---------- EXCERPTED PASSAGE
For many students, basketball was the hook or initial interest point, but there was so much more that they got from the text.
I remember telling a friend, “The Crossover isn’t just a popular poetry-novel; it’s LITERATURE!”
And Solo is no exception to that.
It is the newest book written co-written by Kwame Alexander and Mary Rand Hess. The story is about a boy named Blade who is the son of a formerly famous, now drug addicted, rock star. Blade goes on a journey in search of his past, and ultimately himself. He is an avid classic rock fan, so rock songs and references to them are woven throughout.
But of course, it’s about far more than just classic rock. Solo is also rife with symbolism, themes, allusions, powerful rhetoric, interesting poetic structure, and just about every archetype under the sun. However, I’m not going to give away too much more before you read it. ☺
I think that several activities that I used in my classroom with The Crossover would also work well with Solo (or any other novel told through poetry) because of the structure of the text.
During reading with The Crossover, I had my students analyze poems of their choosing from the book. Below are my instructions and here's a copy of the document.
We analyzed the first poem “Dribbling” as a class, and the rest were their free choice.
For me, this helped me not go “overkill” on the book during reading. This held the students responsible for deep thinking but also let them enjoy the flow of the story as well.
The Crossover is also a phenomenal mentor text for poetry writing. During reading, I had students write a Found poem modeled after the newspaper-story-turned-poem “Article #1 in the Daily News (December 14),” a List poem modeled after “Five Reasons I Have Locks,” and a Definition poem modeled after “ca-lam-i-ty.”
For each of these types of poems, we read and analyzed a model poem from The Crossover as a class, I showed them an example that I had written based on the model, and then I gave them the remaining time in class to write their own. They then decorated their favorite poem that they had written for display.
As an after-reading activity, I identified three main motifs that I found significant in the book: Flight/Flying, Stars, and the word Crossover. I split the students into groups and assigned each group a motif. I gave each group six different instances of that motif in the story and had them look up all those instances. Then as a group, they had to decide what the recurring symbol seemed to represent and why. Here's the motifs handout that accompanied the task.
Along with meshing well with the above-mentioned techniques, the new book Solo is also a fabulous example of the classical quest and the concept of The Hero’s Journey. Here’s a cool tie-in video for your kids to explain The Hero’s Journey and why it’s important.
In Solo, (don’t worry, I won’t spoil it!) the main character Blade has a recurring dream in which he hears a call to “wake up and face the spider.” Throughout the story, he develops many theories as to who or what the “spider” is or what this means. He then proceeds to go on a quest in which he gains much more than he expected and deciphers the nature of the “spider.” All of this is part of his Hero’s Journey.
A few years ago, I taught English 12, and after reading Beowulf and Sir Gawain and the Green Knight, I showed my students the above Hero’s Journey Ted Ed video, and they identified the elements of the journey for both Beowulf and Sir Gawain. Then, that gave us a chance to make text-to-self connections—what is your Grendel? What is your Green Knight?
Or, in the case of Solo, what is your Spider? What is a fear or obstacle that is keeping you from your goals—your destination?
--------------------
---------- DATA SHOWN
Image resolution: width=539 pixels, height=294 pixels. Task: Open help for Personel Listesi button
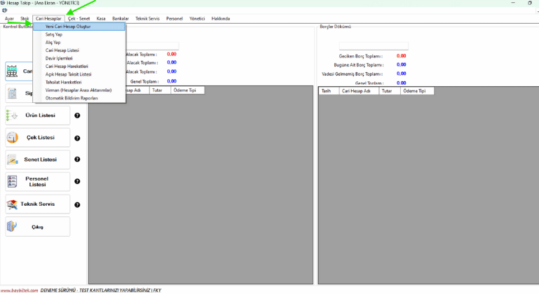tap(77, 181)
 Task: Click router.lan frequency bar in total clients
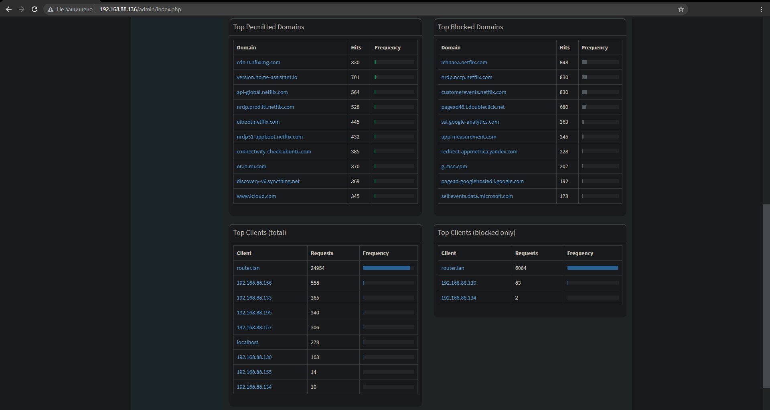[388, 268]
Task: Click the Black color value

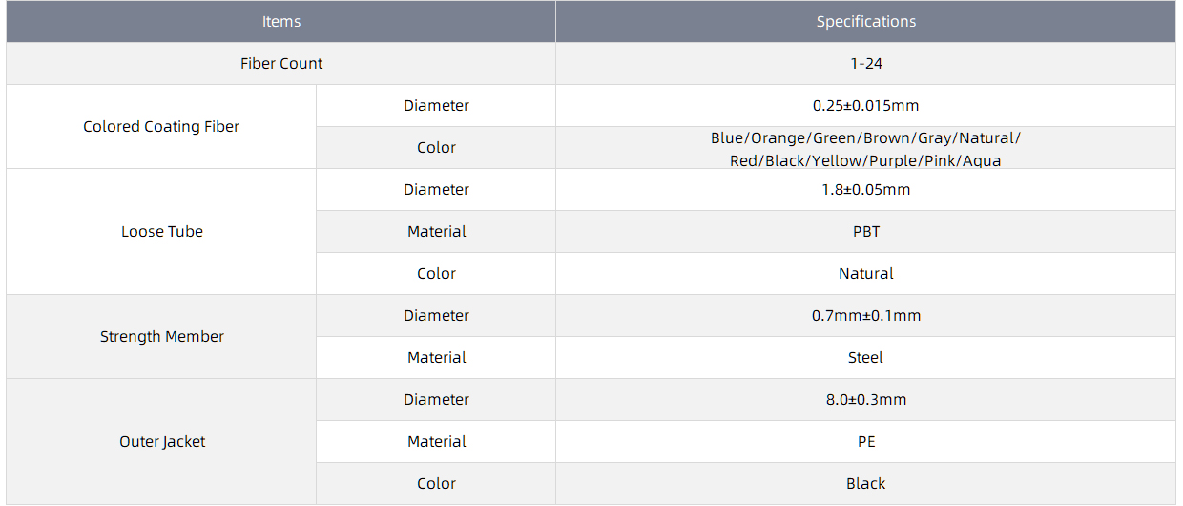Action: [866, 483]
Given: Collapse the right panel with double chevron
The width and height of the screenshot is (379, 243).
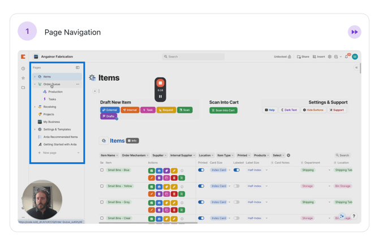Looking at the screenshot, I should 356,67.
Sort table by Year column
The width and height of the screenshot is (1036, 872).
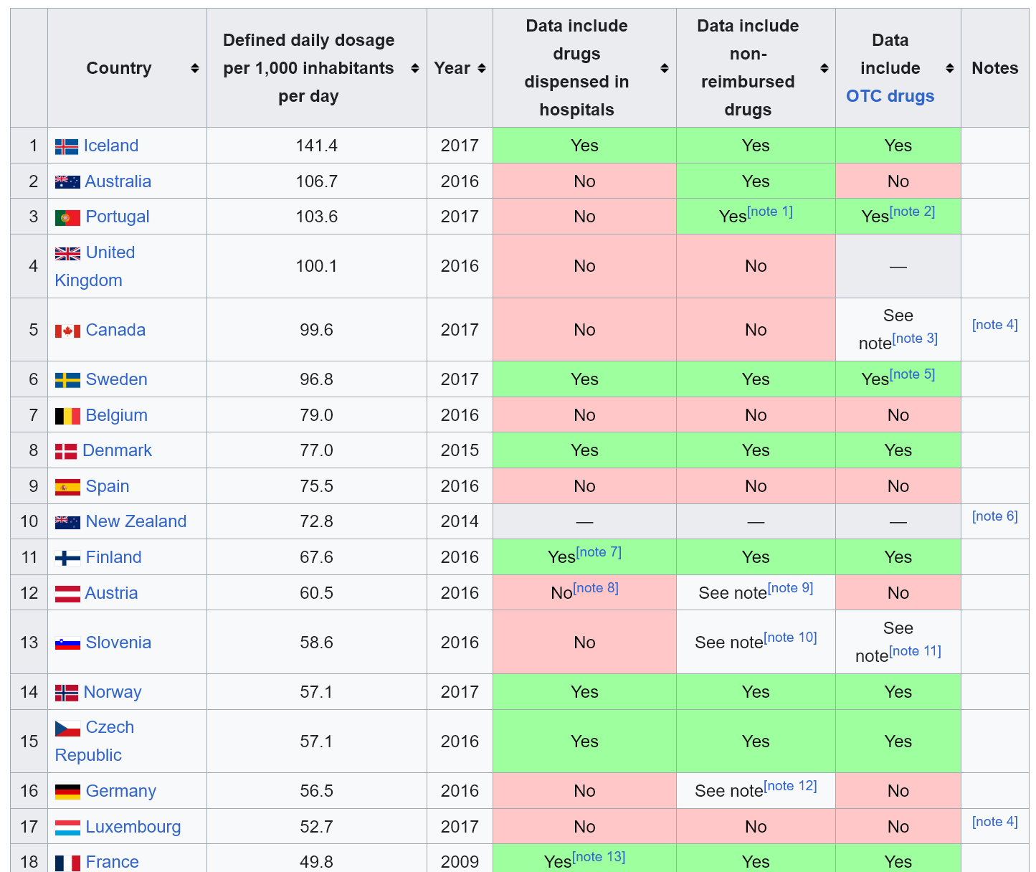click(x=482, y=68)
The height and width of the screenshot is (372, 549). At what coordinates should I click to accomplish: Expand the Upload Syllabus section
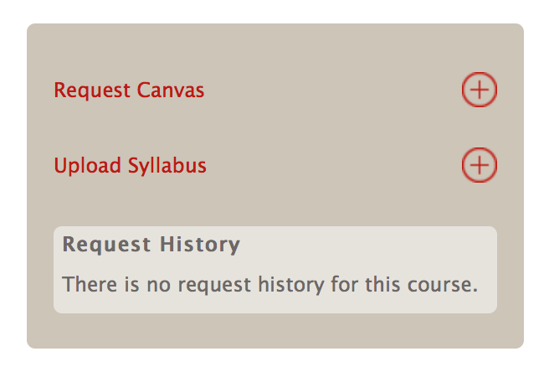point(479,165)
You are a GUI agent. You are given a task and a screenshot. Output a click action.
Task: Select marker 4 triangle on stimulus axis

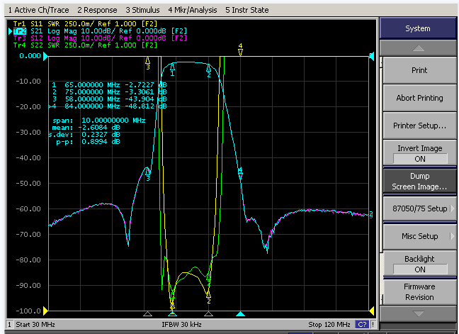(240, 314)
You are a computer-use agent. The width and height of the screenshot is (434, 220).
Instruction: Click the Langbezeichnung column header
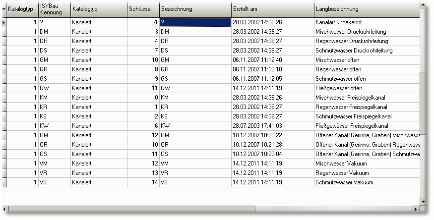tap(366, 9)
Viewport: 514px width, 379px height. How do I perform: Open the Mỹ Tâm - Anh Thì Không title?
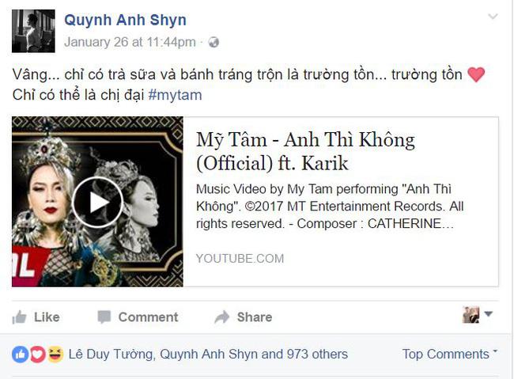coord(305,151)
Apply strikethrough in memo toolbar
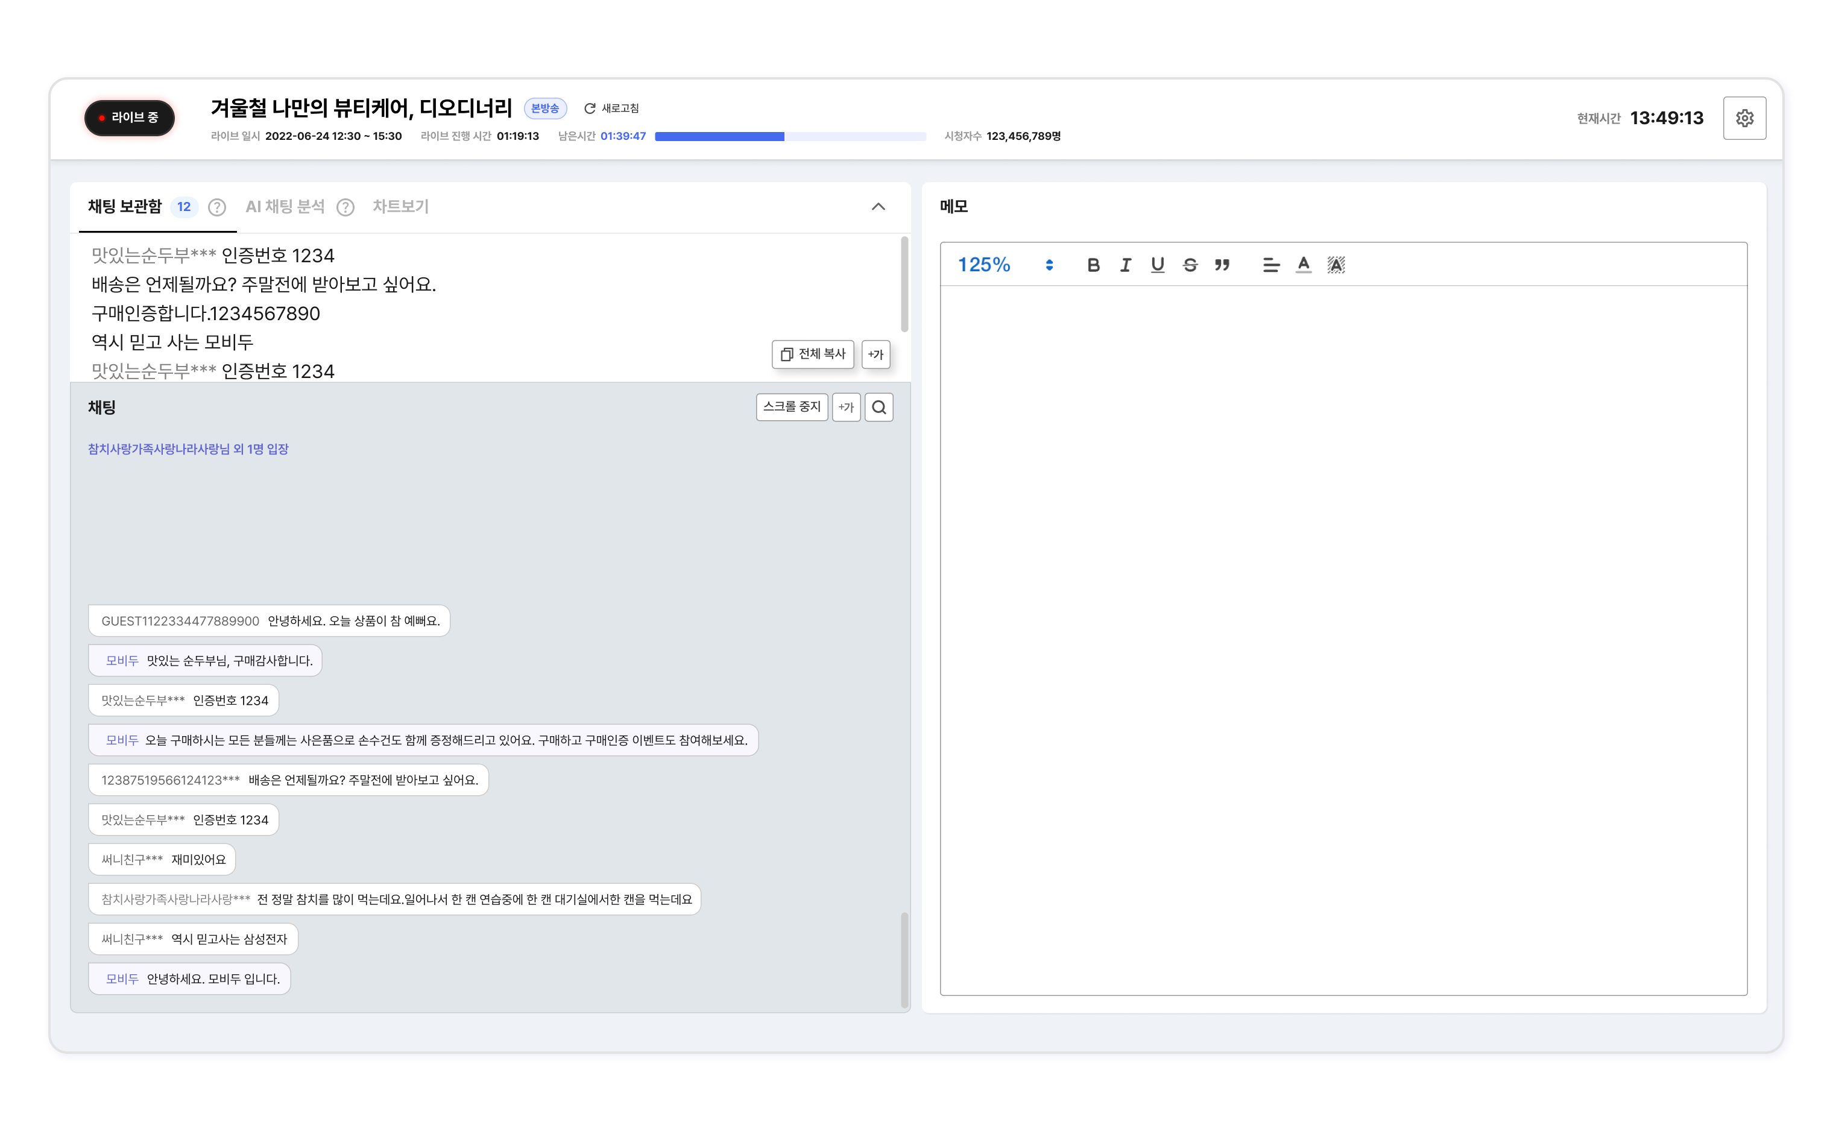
--------------------
→ **YOUR TASKS**:
1. According to the passage, which three motifs did the writer assign to student groups after reading The Crossover?
2. Return the wording of the passage from "During reading with" to "of the document.", copied without any change.
The data plays no part in this work.

→ **PROBLEM SOLUTIONS**:
1. Flight/Flying, Stars, and the word Crossover.

2.
During reading with The Crossover, I had my students analyze poems of their choosing from the book. Below are my instructions and here's a copy of the document.